El inmunólogo Jorge Gómez Marín, médico, Ph. D. en ciencias biomédicas y profesor de la Universidad del Quindío, tiene una frase para resumir todo este enredo: “No podemos decir que una persona sin anticuerpos neutralizantes no esté protegida tras recibir la vacuna. Fin”.
Como le dijo a The Atlantic hace unas semanas Akiko Iwasaki, inmunóloga de la Universidad de Yale (EE. UU.), “el hecho de que no tenga anticuerpos medibles no significa que no sea inmune. La mayoría de la gente no debería preocuparse por esto”. “Existe una noción común de que la cantidad de anticuerpos es lo único que importa, pero es más complicado que eso”, aseguraba Taia Wang , profesora de inmunología y microbiología de la Universidad de Stanford.
¿Quiere decir esto que los anticuerpos no sirven para detectar inmunidad provocada por las vacunas? No necesariamente. Si bien no tenerlos no indica desprotección, para ciertos grupos poblacionales pueden dar algunas pistas. Como cuenta González, puede dar indicios de cómo reaccionaron personas con trasplante de órganos, inmunosuprimidas y personas mayores, que suelen presentar un envejecimiento del sistema inmune. “Es decir, es una pista para grupos de riesgo, pero no quiere decir nada para mí o para usted. Eso es solo una cara de la moneda. La otra no la vemos”.
Una última pregunta
La gran pregunta en este punto es, ¿cómo puede saber alguien vacunado si desarrolló inmunidad? La respuesta, indica Gómez Marín, es que hay una prueba irrefutable que lo muestra: los estudios que se han publicado sobre las vacunas. “Además, se están haciendo estudios de seguimiento que están midiendo tanto la inmunidad humoral como la celular y los resultados, por ahora, son muy buenos. Es que apenas llevamos un año, que es muy poco tiempo”.
Desde luego, dice, que todos quisieran tener una prueba de fácil acceso que nos permita saber si alguien no tiene inmunidad, pero por ahora no existe y las que están en el mercado no están homologadas. Tal vez aparezca en algún momento, y cuando eso suceda habrá muchas más dudas por resolver: ¿Nos permiten saber con certeza si necesitamos una dosis de refuerzo? ¿Cada cuánto tiempo la podríamos necesitar? ¿Cuál es la técnica indicada para detectar ese “nivel de inmunidad” o de anticuerpos?

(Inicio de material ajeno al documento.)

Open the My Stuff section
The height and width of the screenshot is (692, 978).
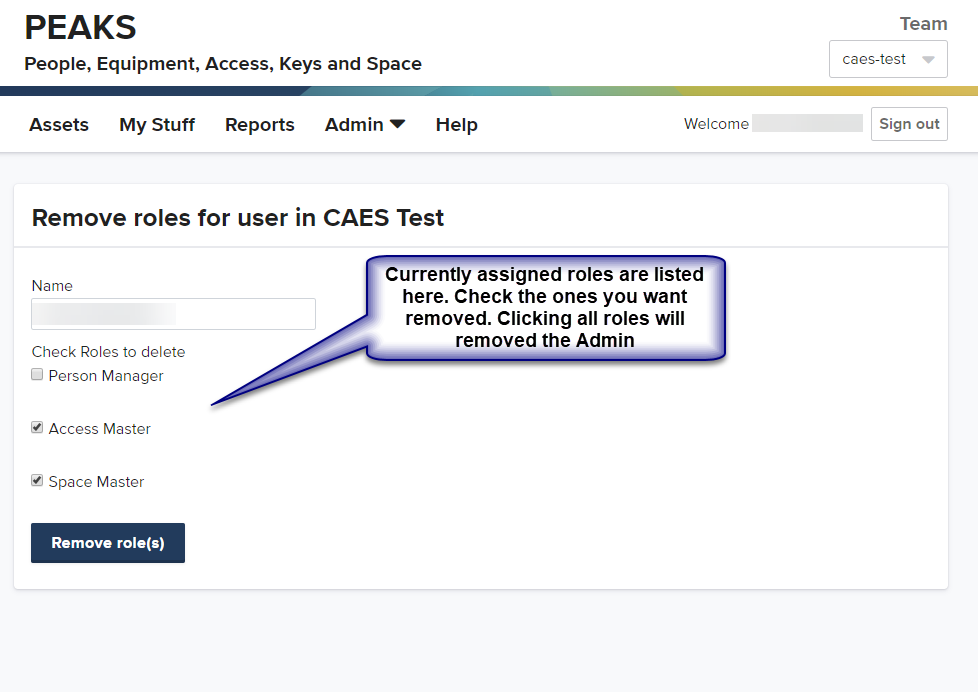tap(156, 123)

De hecho, para muchas vacunas no hay claridad sobre cuál es ese “umbral” que indica protección porque no es tan sencillo, como lo venden en redes sociales. Hay que detectar, primero, cuál es el “correlato de protección”, es decir, el que indica con precisión a partir de cuál valor alguien vacunado pierde inmunidad.

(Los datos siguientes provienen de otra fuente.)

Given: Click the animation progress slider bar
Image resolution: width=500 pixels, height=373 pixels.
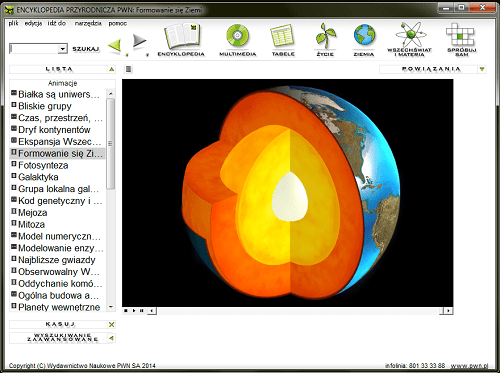Looking at the screenshot, I should tap(298, 311).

El ejemplo con el que todos los médicos lo explican es con la vacuna contra la hepatitis B. Con frecuencia deben medir los anticuerpos generados por ese biológico para saber si están o no protegidos. Debajo de 10 unidades internacionales (UI) indica que necesitan un refuerzo.
Quizá, dice González, cuando logren definir ese “correlato” se puedan recomendar pruebas de anticuerpos con tranquilidad. Antes, no.